** Opening Entries supplied block **
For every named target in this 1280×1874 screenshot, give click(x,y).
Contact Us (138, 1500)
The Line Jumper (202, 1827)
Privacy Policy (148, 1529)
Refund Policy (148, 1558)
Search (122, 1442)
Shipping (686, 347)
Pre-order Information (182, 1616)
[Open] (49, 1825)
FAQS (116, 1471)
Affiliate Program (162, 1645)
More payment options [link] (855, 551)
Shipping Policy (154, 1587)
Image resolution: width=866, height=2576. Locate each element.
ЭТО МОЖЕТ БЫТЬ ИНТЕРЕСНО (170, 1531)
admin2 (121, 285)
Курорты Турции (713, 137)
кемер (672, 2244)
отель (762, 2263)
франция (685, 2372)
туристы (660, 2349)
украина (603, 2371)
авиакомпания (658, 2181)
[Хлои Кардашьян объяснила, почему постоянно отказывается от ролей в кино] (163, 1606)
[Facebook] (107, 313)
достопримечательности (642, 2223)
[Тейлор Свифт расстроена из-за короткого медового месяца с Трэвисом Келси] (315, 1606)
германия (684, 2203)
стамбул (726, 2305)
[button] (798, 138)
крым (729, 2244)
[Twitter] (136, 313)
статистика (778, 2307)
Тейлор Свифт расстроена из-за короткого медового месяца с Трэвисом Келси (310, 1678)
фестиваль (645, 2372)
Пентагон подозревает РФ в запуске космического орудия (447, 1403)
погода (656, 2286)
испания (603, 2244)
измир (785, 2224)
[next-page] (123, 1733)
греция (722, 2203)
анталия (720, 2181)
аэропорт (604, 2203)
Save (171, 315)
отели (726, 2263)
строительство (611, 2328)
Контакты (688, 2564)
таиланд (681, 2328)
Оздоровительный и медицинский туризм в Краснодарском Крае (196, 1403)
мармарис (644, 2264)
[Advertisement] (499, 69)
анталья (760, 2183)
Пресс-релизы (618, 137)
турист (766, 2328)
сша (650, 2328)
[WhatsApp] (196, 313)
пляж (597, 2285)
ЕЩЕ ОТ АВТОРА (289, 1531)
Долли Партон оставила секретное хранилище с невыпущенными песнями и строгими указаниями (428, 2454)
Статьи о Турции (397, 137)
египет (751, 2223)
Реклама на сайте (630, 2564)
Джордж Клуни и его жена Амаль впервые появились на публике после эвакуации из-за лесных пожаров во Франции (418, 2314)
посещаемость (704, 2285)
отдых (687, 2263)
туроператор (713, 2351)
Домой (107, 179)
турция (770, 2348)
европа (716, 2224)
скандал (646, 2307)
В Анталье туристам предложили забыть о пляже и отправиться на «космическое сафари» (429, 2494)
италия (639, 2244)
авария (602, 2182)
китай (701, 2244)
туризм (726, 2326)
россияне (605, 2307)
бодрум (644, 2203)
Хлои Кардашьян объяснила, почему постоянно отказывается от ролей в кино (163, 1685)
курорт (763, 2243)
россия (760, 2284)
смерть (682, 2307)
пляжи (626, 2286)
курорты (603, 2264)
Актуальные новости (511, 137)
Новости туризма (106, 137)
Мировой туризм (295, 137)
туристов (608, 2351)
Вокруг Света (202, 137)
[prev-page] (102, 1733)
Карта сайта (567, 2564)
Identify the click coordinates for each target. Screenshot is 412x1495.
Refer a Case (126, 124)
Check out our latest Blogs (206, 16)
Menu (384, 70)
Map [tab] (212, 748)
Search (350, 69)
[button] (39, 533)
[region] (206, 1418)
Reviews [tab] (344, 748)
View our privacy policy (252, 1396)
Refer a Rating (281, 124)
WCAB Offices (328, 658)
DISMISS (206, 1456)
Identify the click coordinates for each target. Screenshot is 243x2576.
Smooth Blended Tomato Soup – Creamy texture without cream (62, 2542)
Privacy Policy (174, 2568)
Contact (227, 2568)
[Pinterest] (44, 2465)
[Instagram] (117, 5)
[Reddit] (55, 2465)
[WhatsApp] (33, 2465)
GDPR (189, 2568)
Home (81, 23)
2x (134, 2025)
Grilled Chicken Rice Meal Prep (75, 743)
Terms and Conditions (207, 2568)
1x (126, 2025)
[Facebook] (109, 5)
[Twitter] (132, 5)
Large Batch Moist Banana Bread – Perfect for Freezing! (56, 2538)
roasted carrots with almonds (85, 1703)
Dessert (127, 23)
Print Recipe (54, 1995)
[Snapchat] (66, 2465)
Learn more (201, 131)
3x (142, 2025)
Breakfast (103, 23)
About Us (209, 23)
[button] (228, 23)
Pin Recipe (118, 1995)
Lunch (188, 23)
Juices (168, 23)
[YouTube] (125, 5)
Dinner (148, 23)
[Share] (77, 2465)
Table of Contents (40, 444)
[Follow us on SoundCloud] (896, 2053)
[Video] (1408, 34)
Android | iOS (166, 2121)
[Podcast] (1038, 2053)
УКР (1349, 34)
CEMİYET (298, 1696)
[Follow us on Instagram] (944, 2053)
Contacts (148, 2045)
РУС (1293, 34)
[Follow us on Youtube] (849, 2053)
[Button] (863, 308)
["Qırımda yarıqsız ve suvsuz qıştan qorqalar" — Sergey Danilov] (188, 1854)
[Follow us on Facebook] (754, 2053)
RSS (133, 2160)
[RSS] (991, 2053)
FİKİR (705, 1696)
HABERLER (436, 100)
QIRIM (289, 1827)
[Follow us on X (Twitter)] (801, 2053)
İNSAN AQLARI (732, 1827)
** Closing Entries supplied block **
What you should do -
All lines with the word "Identify" need to be copied from the data above.

Written answer -
Identify the click coordinates for each target. Screenshot is 412x1495.
Identify the click coordinates for each target. Screenshot is 243x2576.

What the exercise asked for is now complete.